◆ EXERCISE OBJECTIVE
Say nothing but the number of lines below in which the string "screenshot" appears.

=== DATASET ===

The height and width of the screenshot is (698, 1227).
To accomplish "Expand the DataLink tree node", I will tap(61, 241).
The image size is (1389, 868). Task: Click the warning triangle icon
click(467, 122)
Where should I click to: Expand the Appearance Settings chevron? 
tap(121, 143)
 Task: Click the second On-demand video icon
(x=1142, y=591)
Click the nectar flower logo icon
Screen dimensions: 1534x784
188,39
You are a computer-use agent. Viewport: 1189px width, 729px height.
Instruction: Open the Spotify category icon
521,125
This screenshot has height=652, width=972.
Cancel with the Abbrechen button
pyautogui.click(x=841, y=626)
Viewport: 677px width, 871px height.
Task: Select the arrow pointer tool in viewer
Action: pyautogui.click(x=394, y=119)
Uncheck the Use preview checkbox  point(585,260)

===

◆ SOLUTION TO THE PROBLEM
2